U.S. Sets Up Team To Investigate Hizballah For Drug Trafficking

U.S. Attorney General Jeff Sessions

The U.S. Justice Department said it is setting up a new team to investigate alleged drug trafficking by Hizballah, the Iran-backed Lebanese Shi'ite group that the United States has branded a terrorist organization.

The announcement by Attorney General Jeff Sessions on January 11 came as Republicans in Congress are criticizing former President Barack Obama for allegedly stymieing a Drug Enforcement Administration (DEA) operation that targeted Hizbillah's drug-trafficking activities out of concern it might hamper U.S. efforts to negotiate the 2015 Iran nuclear deal.

A Politico article last month reporting about Obama's alleged move to quash the DEA's so-called Project Cassandra investigation into Hizballah was cited by Sessions in setting up the new investigative team.

Sessions said the Justice Department will assemble leading investigators and prosecutors to man the Hizballah Financing and Narcoterrorism Team and ensure all investigations targeting Hizballah are completed.

"The Justice Department will leave no stone unturned in order to eliminate threats to our citizens from terrorist organizations and to stem the tide of the devastating drug crisis," Sessions said.

"The team will initiate prosecutions that will restrict the flow of money to foreign terrorist organizations as well as disrupt violent international drug-trafficking operations."

On January 10, former top Treasury Department sanctions official Juan Zarate told Congress that Hizballah's drug-smuggling and money-laundering operations are global in scale.

He told a hearing of the House Foreign Affairs Committee that recent moves by the Treasury Department and the DEA to dismantle Hizballah's networks "led to arrests and enforcement actions around the world."

The United States has long targeted Hizballah with sanctions.

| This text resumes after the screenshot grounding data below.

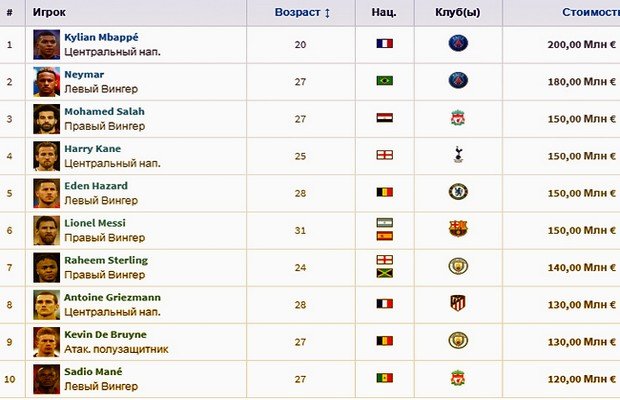The width and height of the screenshot is (620, 400).
Task: Open Kylian Mbappé's player profile link
Action: tap(101, 37)
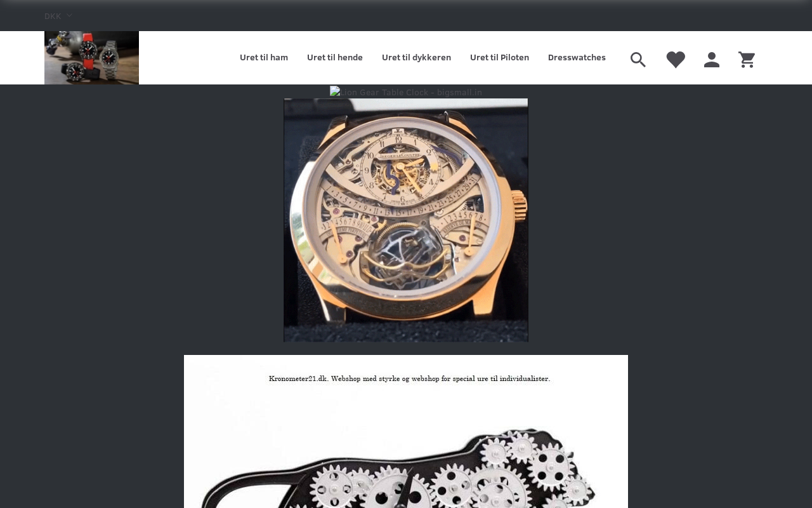Click the Kronometer21.dk tagline text

[409, 378]
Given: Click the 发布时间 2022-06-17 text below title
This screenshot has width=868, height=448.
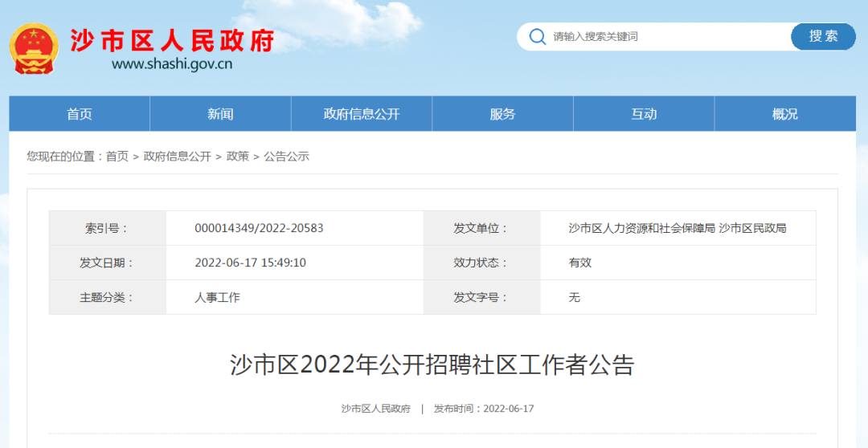Looking at the screenshot, I should (484, 409).

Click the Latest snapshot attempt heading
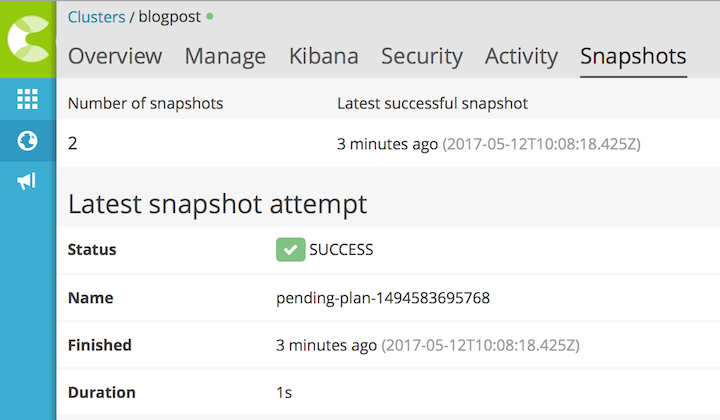[217, 204]
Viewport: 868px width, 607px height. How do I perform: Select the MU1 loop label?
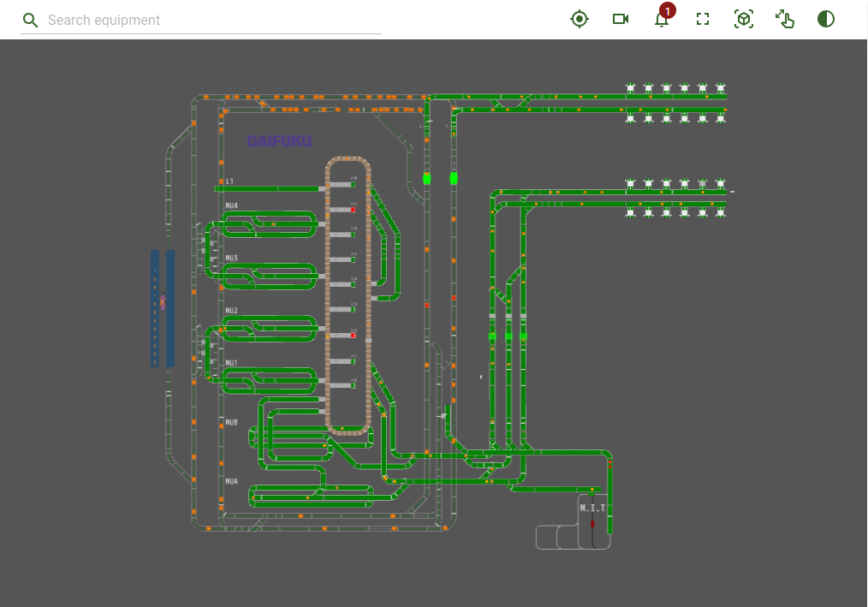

In 2011, the Obama administration unleashed a crackdown on the group, designating Beirut-based Lebanese Canadian Bank a "primary money-laundering concern" for handling the funds of alleged Hizballah drug kingpin Ayman Joumaa.

The administration said at that time that Hizballah's far-flung operations involved Colombia and Panama-based drug traffickers shipping tons of cocaine to the United States and Europe and then laundering the drug revenues through various banks around the world.

Hizballah chief Hassan Nasrallah denied the allegations, saying that the group depends on Iran for funding and that drug trafficking is forbidden by Islam.

Former DEA official Derek Maltz on January 11 told the Defense of Democracies think tank in Washington that Hizballah uses the drug proceeds to buy weapons it uses in the civil war in Syria, where it backs President Bashar al-Assad, and has provided some of the funds to Shi'ite Huthi rebels battling the government in Yemen.